Project: Ying Jia - MATH0094-2020/2021

Path: Notebooks / Week 4 / 5. Risk measures.ipynb

Views: ²⁸⁶⁸
Image: ubuntu2004

Kernel: Python 3 (system-wide)

Risk measures

Camilo A. Garcia Trillos - 2020

In this notebook

we learn some probability distributions available in scipy.stats.
we use the associated functions to calculate V@R and ES
we introduce a Monte Carlo estimator for both V@R and ES

Some distributions do not have easy formulas for their value at risk or expeted shortfall. We introduce here some functions and procedures in Python to approximate their value.

We start by importing the modules we use in this notebook. The package scipy.stats contains some statistical distributions and tests. We will use some of the functions on it.

In [1]:

import numpy as np
from numpy.random import default_rng
import matplotlib.pyplot as plt
import scipy.stats as st

PDF, CDF and Quantile functions

It is possible to calculate directly the PDF, CDF and quantile function for several distributions in Python, thanks to the scipy.stats library. This is achieved with the following general structure:

PDF: st.[name distribution].pdf(probability, parameters)
CDF: st.[name distribution].cdf(probability, parameters)
Quantile function: st.[name distribution].ppf(probability, parameters)

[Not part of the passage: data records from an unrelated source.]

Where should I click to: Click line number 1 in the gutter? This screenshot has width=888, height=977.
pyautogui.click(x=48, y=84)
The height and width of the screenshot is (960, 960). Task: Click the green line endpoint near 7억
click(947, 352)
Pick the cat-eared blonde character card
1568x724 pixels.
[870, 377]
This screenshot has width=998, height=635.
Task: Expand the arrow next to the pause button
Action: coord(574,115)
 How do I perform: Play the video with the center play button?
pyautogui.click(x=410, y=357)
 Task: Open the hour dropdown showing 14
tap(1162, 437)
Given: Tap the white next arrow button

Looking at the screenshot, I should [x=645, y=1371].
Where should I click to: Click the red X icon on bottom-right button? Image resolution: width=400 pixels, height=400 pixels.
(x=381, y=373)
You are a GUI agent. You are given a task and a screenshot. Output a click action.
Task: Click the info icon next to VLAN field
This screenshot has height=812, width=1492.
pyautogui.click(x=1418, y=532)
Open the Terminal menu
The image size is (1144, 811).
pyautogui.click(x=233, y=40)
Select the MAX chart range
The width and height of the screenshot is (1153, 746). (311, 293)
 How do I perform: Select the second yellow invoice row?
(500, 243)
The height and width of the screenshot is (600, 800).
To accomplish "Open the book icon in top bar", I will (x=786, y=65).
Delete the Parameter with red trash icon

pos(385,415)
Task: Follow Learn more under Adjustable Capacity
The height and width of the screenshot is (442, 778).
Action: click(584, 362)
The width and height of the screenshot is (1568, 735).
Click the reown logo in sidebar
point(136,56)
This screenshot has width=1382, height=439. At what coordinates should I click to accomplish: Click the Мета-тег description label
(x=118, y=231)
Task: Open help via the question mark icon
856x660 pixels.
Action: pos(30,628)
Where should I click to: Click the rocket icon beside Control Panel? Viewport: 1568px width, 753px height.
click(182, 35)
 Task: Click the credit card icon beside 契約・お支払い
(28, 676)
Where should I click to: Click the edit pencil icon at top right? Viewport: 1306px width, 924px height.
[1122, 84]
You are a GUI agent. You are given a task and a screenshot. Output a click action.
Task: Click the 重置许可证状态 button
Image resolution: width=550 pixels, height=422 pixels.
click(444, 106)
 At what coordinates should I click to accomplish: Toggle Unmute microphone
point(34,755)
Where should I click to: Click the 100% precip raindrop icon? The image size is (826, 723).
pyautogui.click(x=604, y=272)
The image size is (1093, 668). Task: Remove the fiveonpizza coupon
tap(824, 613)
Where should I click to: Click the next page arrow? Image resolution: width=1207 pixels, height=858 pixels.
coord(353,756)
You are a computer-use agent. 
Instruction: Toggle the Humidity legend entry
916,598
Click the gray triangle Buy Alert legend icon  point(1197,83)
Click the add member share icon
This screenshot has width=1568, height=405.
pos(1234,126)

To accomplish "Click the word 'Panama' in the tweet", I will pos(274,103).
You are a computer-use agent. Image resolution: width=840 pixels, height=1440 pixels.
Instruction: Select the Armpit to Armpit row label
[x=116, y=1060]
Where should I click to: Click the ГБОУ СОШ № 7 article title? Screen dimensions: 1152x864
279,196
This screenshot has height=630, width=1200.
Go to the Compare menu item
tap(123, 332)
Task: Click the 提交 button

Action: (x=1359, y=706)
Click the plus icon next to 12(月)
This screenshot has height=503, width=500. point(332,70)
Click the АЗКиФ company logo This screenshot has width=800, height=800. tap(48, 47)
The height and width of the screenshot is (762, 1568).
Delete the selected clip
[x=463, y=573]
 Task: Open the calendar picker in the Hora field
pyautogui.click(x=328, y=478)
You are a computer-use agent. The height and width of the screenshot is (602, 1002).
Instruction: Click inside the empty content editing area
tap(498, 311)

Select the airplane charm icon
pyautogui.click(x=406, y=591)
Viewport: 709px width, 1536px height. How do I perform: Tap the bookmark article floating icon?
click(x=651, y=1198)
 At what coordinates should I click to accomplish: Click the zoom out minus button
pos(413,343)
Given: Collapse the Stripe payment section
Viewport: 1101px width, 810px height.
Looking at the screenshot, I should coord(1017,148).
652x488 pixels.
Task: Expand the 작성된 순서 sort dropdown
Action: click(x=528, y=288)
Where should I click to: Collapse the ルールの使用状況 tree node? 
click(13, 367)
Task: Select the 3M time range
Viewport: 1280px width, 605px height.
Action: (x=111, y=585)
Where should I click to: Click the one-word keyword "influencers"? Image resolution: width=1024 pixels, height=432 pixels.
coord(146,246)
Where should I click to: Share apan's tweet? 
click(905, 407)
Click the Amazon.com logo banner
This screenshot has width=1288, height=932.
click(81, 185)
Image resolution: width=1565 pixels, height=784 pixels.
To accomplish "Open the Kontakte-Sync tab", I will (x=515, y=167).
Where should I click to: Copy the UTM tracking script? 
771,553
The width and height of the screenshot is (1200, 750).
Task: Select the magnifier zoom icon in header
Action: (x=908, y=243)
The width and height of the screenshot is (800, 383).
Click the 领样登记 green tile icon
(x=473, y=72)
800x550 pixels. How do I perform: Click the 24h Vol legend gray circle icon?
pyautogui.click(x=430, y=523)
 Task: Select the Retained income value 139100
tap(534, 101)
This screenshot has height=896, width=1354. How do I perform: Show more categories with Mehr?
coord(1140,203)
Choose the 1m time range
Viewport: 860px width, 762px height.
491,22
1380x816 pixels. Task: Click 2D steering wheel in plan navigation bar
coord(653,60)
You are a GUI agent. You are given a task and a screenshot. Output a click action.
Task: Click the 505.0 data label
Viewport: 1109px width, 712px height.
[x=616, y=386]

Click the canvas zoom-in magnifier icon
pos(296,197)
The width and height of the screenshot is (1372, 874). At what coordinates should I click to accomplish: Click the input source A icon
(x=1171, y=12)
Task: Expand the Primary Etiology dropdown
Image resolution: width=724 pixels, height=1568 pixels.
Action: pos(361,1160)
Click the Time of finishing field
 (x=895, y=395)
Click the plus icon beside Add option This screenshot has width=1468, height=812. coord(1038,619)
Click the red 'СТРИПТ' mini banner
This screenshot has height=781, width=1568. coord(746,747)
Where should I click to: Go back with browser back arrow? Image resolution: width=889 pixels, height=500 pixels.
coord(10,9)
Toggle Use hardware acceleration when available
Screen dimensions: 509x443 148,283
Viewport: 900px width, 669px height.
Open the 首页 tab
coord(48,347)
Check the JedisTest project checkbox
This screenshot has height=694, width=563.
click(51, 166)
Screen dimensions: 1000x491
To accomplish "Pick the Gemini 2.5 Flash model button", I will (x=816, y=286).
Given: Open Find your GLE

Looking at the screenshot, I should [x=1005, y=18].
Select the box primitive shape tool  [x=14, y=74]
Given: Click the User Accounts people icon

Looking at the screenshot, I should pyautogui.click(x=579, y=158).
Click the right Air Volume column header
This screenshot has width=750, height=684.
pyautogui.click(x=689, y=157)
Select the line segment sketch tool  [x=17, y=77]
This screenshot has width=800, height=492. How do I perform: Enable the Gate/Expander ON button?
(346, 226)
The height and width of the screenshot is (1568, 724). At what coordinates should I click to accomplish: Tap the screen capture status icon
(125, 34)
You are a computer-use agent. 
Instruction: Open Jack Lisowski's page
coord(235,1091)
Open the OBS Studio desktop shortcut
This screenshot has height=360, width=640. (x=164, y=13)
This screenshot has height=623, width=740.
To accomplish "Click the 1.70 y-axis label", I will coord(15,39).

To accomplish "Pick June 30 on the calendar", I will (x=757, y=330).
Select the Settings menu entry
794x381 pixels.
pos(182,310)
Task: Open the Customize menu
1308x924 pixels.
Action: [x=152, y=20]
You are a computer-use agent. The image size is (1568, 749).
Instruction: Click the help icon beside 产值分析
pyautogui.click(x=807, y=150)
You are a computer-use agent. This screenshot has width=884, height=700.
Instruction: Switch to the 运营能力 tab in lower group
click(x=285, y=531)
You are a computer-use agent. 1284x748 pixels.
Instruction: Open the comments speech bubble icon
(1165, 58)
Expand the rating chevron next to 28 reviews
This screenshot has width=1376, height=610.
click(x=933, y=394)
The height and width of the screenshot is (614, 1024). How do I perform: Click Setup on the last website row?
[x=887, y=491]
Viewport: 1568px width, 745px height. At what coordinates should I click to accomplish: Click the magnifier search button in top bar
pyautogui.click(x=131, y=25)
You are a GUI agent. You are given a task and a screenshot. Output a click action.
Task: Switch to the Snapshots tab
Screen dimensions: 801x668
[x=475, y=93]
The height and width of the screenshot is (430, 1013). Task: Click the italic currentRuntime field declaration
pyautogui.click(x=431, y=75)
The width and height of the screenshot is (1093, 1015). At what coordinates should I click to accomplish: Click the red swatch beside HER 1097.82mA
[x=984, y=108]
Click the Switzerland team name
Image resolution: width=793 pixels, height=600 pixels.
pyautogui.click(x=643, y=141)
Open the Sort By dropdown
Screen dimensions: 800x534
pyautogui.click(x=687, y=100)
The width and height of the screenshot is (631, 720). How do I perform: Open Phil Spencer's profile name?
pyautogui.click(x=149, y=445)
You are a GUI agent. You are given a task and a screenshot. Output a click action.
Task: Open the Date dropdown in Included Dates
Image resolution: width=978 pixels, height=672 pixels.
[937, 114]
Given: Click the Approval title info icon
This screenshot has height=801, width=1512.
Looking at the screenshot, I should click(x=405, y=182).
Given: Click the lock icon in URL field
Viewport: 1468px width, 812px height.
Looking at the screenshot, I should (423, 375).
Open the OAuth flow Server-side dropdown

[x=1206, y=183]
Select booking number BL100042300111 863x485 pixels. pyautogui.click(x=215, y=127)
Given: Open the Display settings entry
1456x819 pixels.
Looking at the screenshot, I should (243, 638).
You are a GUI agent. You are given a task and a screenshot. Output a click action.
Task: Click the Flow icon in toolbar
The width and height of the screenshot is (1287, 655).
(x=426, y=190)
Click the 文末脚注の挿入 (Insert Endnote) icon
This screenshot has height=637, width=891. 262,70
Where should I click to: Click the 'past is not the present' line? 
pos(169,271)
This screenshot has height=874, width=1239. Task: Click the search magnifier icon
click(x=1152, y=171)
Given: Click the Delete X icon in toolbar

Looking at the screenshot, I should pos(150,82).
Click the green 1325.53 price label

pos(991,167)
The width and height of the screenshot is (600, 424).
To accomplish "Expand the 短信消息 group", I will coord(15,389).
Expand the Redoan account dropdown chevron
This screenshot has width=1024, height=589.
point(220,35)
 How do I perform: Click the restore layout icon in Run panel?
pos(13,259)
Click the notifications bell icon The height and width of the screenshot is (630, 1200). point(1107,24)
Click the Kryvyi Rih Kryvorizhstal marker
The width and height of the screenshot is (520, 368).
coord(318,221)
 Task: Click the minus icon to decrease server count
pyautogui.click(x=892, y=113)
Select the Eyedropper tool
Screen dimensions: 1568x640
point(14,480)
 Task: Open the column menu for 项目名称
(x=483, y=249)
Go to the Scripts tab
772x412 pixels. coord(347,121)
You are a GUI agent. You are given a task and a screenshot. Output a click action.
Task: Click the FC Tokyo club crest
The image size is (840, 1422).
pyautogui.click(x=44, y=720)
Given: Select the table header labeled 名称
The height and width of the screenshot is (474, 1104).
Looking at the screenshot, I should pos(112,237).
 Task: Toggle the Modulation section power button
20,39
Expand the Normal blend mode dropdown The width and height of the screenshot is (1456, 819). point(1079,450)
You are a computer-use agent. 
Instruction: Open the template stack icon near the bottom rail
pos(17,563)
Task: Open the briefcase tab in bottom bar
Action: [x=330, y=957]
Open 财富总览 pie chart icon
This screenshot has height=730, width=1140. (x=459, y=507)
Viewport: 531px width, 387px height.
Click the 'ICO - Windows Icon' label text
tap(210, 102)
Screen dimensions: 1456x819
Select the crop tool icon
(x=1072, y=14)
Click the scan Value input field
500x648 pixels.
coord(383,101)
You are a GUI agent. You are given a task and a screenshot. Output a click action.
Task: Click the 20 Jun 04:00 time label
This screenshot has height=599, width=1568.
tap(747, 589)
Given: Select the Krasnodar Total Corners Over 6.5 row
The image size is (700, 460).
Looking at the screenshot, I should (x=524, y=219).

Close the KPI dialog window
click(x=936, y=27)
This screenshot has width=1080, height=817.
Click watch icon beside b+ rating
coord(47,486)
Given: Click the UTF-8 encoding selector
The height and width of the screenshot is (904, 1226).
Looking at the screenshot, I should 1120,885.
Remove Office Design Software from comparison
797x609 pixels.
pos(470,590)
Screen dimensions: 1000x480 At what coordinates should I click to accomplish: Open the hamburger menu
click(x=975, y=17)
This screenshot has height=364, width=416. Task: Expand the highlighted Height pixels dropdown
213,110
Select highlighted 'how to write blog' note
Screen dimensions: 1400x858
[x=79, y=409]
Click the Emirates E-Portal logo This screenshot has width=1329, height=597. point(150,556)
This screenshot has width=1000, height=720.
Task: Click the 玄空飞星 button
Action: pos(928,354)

Let us illustrate with some examples.

Standard Gaussian

In [3]:

# Plotting the pdf

x = np.linspace(-3,3,50) #Take 50 equally spaced points between -3 and 3
y = st.norm.pdf(x) # calculate the pdf for each one 

plt.plot(x, y) # plot
plt.title('PDF standard Gaussian')
plt.xlabel('x')
plt.ylabel('pdf')

Text(0, 0.5, 'pdf')

We recover the familiar bell-shaped pdf.

In [4]:

# Plotting the cdf

x = np.linspace(-3,3,50) #Take 50 equally spaced points between -3 and 3
y = st.norm.cdf(x) # calculate the pdf for each one 

plt.plot(x, y) # plot
plt.title('CDF standard Gaussian')
plt.xlabel('x')
plt.ylabel('cdf')

Text(0, 0.5, 'cdf')

The plot illustrates the properties of the cdf: non-decreasing, with limits and $-\infty$ and $\infty$ equal to 0 and 1 respectively.

In [5]:

# Plotting the quantile function

x = np.linspace(0,1,100) #Take 100 equally spaced points between 0 and 1
y = st.norm.ppf(x) # calculate the pdf for each one 

plt.plot(x, y) # plot
plt.title('Quantile function -  standard Gaussian')
plt.xlabel('probability')
plt.ylabel('x')

Text(0, 0.5, 'x')

Note how this is the reflection of the CDF plot around the x=y line.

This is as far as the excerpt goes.